The province has announced an alternative transportation program for non-medical patient transfers so ambulances and paramedics can respond to more urgent calls.
The program, already piloted in Calgary, Bonnyville, Valleyview, Athabasca and St. Paul for six months, is expected to divert 15 per cent of patient transports away from emergency medical services (EMS) so they can respond to about 70 more transports per day once the program is implemented across Alberta.
The move is being made to improve EMS response times and open up acute care beds more quickly for Albertans waiting in the emergency department.
Curtis Schaefer, assistant deputy chief with Red Deer Emergency Services, said it should help with hospital wait times.
He said alternative transportation has been around for a while in Red Deer, but not specifically to move patients out of hospital on a more regular basis.
“Any step is a positive step, and I think this is an important one to help move patients in and out of the hospital without using frontline emergency ambulances to do it,” Schaefer said.
“In a system as busy and at capacity on a regular basis, this can only help us.”
Alternative transportation, for things like transporting patients home, will include community shuttles, wheelchair-accessible taxis and other locally available options.

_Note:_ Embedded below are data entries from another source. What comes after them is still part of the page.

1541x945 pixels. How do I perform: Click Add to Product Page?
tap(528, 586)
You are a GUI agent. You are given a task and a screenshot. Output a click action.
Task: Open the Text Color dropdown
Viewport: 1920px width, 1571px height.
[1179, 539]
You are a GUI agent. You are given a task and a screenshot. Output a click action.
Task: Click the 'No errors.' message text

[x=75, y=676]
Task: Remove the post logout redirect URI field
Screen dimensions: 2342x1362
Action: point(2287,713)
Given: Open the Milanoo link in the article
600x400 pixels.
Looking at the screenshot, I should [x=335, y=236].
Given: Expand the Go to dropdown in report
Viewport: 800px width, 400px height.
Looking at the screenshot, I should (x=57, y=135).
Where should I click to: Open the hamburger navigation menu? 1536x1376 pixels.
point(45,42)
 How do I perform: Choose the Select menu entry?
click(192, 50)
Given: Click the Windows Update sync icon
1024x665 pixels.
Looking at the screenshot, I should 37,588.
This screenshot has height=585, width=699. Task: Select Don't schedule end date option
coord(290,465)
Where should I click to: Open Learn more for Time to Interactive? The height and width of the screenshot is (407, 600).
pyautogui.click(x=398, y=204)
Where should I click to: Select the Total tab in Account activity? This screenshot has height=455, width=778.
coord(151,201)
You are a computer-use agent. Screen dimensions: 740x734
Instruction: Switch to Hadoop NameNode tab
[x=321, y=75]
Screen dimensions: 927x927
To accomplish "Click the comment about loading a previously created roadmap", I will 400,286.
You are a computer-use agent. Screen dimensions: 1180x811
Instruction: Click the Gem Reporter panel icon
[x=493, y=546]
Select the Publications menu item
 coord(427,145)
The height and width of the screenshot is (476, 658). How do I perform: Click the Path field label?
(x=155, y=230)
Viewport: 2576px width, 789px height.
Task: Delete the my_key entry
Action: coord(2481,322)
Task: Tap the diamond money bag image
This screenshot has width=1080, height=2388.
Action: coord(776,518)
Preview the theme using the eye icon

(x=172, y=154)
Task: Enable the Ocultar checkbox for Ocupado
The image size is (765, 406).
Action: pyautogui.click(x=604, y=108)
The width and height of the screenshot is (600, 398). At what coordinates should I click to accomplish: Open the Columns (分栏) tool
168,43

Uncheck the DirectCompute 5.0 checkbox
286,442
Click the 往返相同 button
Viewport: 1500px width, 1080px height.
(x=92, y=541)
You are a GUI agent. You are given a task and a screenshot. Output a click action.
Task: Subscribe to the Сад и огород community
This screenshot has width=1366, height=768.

Each zone will have a list of providers that would be available to all hospitals.
Health-care staff and physicians will use provincial guidelines and clinical judgment to determine if a patient is able to use alternative transportation options.
Alberta Health Services (AHS) will cover the cost of transportation for patients who are financially unable to do so.
Health Minister Jason Copping said the normal process now is for individuals to pay for non-medical transport and it’s important that cost is not a barrier.
NDP health critic David Shepherd said the UCP government is looking to further privatize the health care system by reaching out to private contractors to provide alternate transportation. One of the UCP’s first steps to improve the EMS system is based on Albertans paying out of pocket.
“It’s a disturbing trend for this government and one I think we need to watch closely,” Shepherd said.
He called the UCP’s response to the EMS crisis “grossly inadequate” and did not address the significant staffing shortage throughout the health system, including paramedics and emergency room staff.
Shepherd said the government has completely ignored the issues paramedics want addressed: getting off shift on time, offering full-time positions to part-time and casual paramedics, and more harm reduction services to reduce the number of overdose calls for ambulances.
“The bottom line is we do not have enough paramedics. To recruit and retain more paramedics we need to treat the ones we have better.”